Я уже не раз рассказывал, что с этими стихами я преподнёс ей пять роз. Об этом упоминается и в мемуарах Анатолия Наймана, — он приводит слова Ахматовой о пятой из них, которая «творила чудеса, чуть не летая по комнате». Главным из чудес оказался её ответ «Пятая роза», что стало для меня лучшей литературной наградой. Я это пересказываю затем, чтобы приблизиться к тому, что было главным и в моих стихах, и в её ответе. Ключевым словом было «любовь». Но... Как написано в «Пятой розе»:

А те другие - все четыре
Увяли в час, поникли в ночь,
Ты ж просияла в этом мире,
Чтоб мне таинственно помочь.

… И губы мы в тебе омочим,
А ты мой дом благослови,
Ты как любовь была... Но, впрочем,
Тут дело вовсе не в любви.

“Тут дело вовсе не в любви” — за эту строчку я отдельно поблагодарил Ахматову письмом, потому что она, отклоняя одно, предлагала нечто другое, не менее значительное, а именно — единение с ней в слове, в словесности.
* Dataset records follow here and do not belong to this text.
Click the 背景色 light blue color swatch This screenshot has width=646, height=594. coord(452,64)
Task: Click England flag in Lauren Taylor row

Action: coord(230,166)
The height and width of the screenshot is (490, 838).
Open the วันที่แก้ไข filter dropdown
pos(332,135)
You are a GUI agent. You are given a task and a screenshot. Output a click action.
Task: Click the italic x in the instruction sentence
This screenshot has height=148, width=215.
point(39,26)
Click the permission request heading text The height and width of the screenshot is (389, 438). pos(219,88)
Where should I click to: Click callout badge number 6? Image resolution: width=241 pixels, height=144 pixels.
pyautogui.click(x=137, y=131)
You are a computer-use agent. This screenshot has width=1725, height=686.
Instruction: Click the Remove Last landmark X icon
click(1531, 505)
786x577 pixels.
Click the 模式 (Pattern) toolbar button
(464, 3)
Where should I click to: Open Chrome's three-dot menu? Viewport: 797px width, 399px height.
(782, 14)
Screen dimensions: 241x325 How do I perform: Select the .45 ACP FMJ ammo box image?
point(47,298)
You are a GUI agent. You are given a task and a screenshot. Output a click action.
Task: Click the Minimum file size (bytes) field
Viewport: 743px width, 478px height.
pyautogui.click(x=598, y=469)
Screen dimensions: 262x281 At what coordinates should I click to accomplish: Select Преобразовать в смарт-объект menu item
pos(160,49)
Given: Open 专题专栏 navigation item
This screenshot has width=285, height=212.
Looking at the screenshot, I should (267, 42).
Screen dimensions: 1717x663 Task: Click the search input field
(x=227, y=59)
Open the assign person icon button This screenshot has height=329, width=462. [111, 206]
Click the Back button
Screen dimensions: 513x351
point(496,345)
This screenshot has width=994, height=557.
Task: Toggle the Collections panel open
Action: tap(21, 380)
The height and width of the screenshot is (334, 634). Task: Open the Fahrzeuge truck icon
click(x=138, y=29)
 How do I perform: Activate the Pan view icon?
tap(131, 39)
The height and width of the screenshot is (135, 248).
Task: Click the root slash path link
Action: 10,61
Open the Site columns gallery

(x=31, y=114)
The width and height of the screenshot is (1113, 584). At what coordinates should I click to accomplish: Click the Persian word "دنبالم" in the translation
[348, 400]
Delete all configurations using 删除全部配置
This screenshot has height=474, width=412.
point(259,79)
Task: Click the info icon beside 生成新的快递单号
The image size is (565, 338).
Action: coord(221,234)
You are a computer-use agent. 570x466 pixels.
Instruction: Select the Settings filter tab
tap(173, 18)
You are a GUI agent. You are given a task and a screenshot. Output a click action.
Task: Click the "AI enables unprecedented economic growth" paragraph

Немало времени прошло с тех пор, а некоторые жизни целиком уложились в эти сроки. Но Ахматову по–прежнему читают, она по–прежнему ведёт свой душевный и сердечный диалог с отдельной личностью и – одновременно – с огромной национальной аудиторией.
И более того – с интернациональной.
Я много лет преподавал русскую литературу в Иллинойсском университете – колоссальном культурном и научном центре Среднего Запада. Главный кампус университета расположен в сдвоенном городе Урбана–Шампейн к югу от Чикаго. Это зелёный город с большими деревьями и прудами, окружённый кукурузной прерией; в нём хорошо учиться, учить и вообще пребывать.
Один из моих курсов «Русский модернизм» был целиком построен на поэзии Ахматовой, благо что я участвовал в издании самого полного на тот момент собрания её стихотворений в переводах Джудит Хемшемайер. Тогда же вышла и биография «Поэт и пророк», написанная Робертой Ридер. Ещё одной составляющей курса была прекрасная книга Анатолия Наймана, переведённая на английский. Этого уже было достаточно для содержательных занятий, но тем временем вышли новые книги об Ахматовой – её биография, написанная Элейн Фейнштейн и «Анна Ахматова в 60–е годы» Романа Тименчика, которые стали отличными пособиями для моих лекций!
Долгая творческая жизнь Ахматовой помогла сопоставлять её поэзию со многими литературными явлениями ХХ-го века вплоть до соцреализма, идеологической критики и цензуры. Я так и обозначал тематические разделы курса: «Ахматова и символизм, Ахматова и акмеизм, и — футуризм, и — Союз писателей, и — репрессии, и — Война...» И — так далее, вплоть до хрущёвской оттепели и литературы 60-х, куда я включил стихи моих литературных собратьев, в том числе и собственные «Траурные октавы».
Лучшие курсовые работы студентов были приняты в качестве экспонатов Музеем Ахматовой в Фонтанном Доме.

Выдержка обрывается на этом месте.